Run VUMPS with new bond dimension 8
Using VUMPS solver with time step -Inf
Running VUMPS with multisite_update_alg = sequential
ERROR: LoadError: DimensionMismatch: In scalar(T) or T[], ITensor T is not a scalar (it has indices ((dim=4|id=514|"Electron,Site,c=0,n=2"), (dim=4|id=265|"Electron,Site,c=0,n=2")', (dim=4|id=265|"Electron,Site,c=0,n=2"), (dim=4|id=514|"Electron,Site,c=0,n=2")', (dim=4|id=662|"Electron,Site,c=1,n=1"), (dim=4|id=257|"Electron,Site,c=1,n=1")', (dim=4|id=257|"Electron,Site,c=1,n=1"), (dim=4|id=662|"Electron,Site,c=1,n=1")')).
Stacktrace:

Could someone educate me on what is going wrong or the correct way to set-up such checkpoints?

Probably that means that you have an index mismatch somewhere. As a way to debug that, you can try printing your tensors and see where it might be happening.

Sorry, why is that behaviour possible though? If I’m just loading the saved version of the output, I can’t see why the indices would be disturbed? The same script works if I do not load the wavefunction and just let it run, so that seems highly unlikely.

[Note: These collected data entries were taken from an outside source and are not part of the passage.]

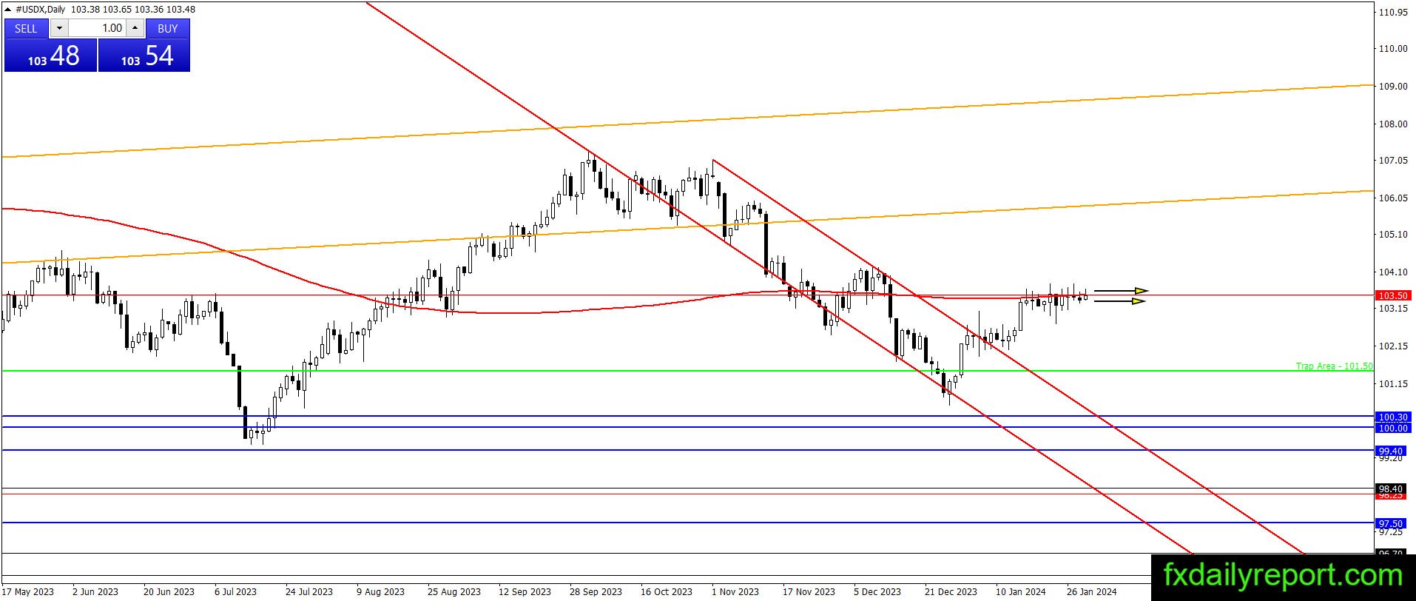
Task: Decrease volume with the down arrow
Action: pos(60,28)
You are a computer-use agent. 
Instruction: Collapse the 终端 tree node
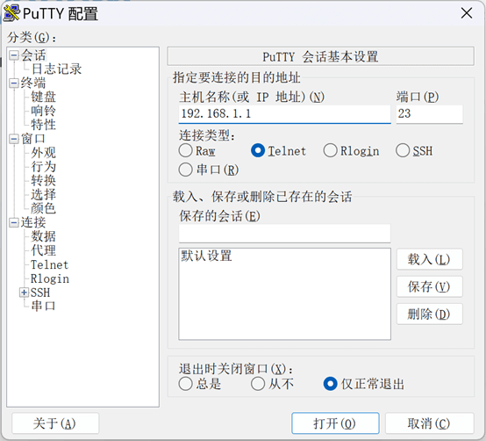point(14,83)
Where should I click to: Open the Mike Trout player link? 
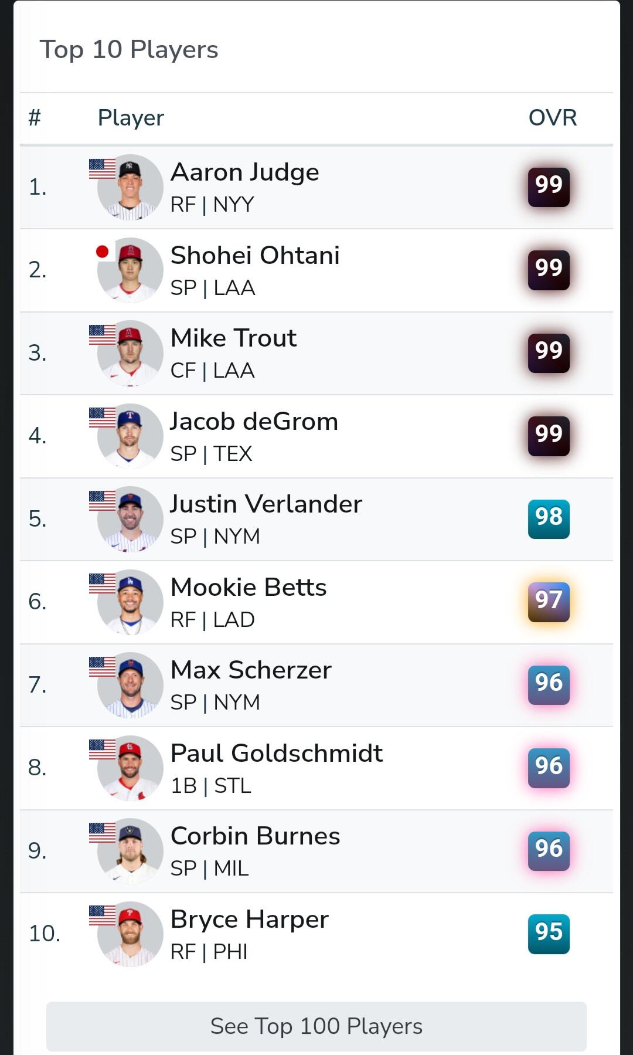pos(233,338)
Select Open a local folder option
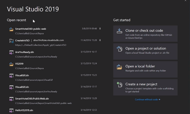Image resolution: width=190 pixels, height=114 pixels. click(x=145, y=69)
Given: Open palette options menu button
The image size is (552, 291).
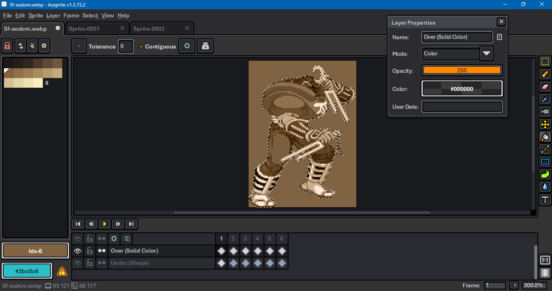Looking at the screenshot, I should [x=44, y=46].
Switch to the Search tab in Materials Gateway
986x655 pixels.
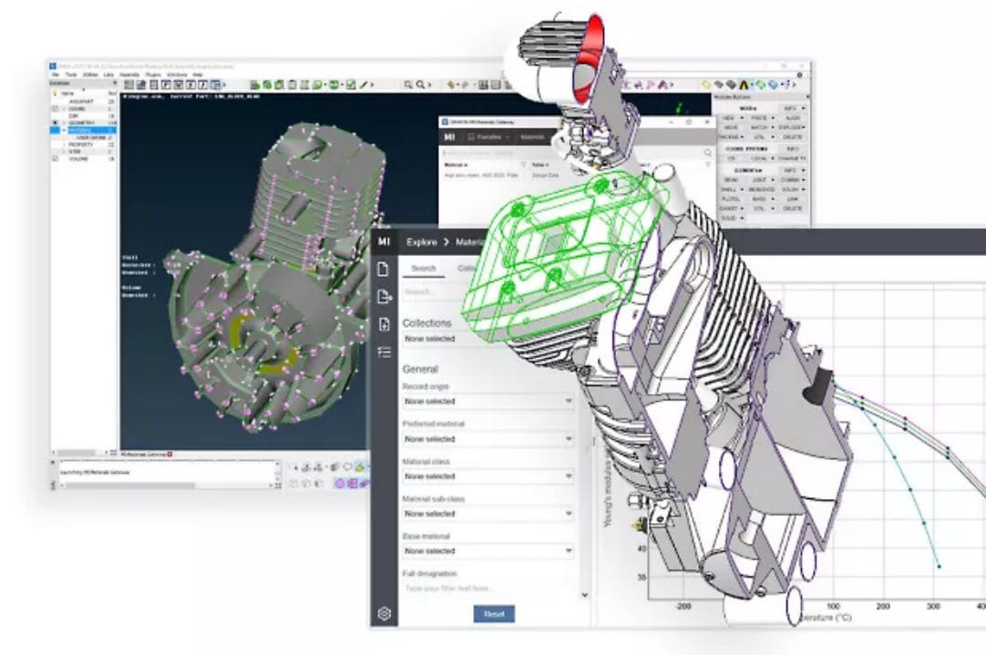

I’m not sure why in your particular case, but that is almost always the issue when there is an error like that.

@mtfishman

Thanks for the quick response, The tensor I save is

ψ = InfiniteCanonicalMPS
[1] ((dim=4|id=268|"Electron,Site,c=1,n=1"), (dim=64|id=85|"Link,c=0,l=2"), (dim=64|id=34|"Link,c=1,l=1"))
[2] ((dim=4|id=832|"Electron,Site,c=1,n=2"), (dim=64|id=34|"Link,c=1,l=1"), (dim=64|id=85|"Link,c=1,l=2"))

and the tensor I load is


ψ = InfiniteCanonicalMPS
[1] ((dim=4|id=268|"Electron,Site,c=1,n=1"), (dim=64|id=85|"Link,c=0,l=2"), (dim=64|id=34|"Link,c=1,l=1"))
[2] ((dim=4|id=832|"Electron,Site,c=1,n=2"), (dim=64|id=34|"Link,c=1,l=1"), (dim=64|id=85|"Link,c=1,l=2"))

but then the error says


ERROR: LoadError: DimensionMismatch: In scalar(T) or T[], ITensor T is not a scalar (it has indices ((dim=4|id=832|"Electron,Site,c=0,n=2"), (dim=4|id=777|"Electron,Site,c=0,n=2")', (dim=4|id=777|"Electron,Site,c=0,n=2"), (dim=4|id=832|"Electron,Site,c=0,n=2")', (dim=4|id=268|"Electron,Site,c=1,n=1"), (dim=4|id=128|"Electron,Site,c=1,n=1")', (dim=4|id=128|"Electron,Site,c=1,n=1"), (dim=4|id=268|"Electron,Site,c=1,n=1")'))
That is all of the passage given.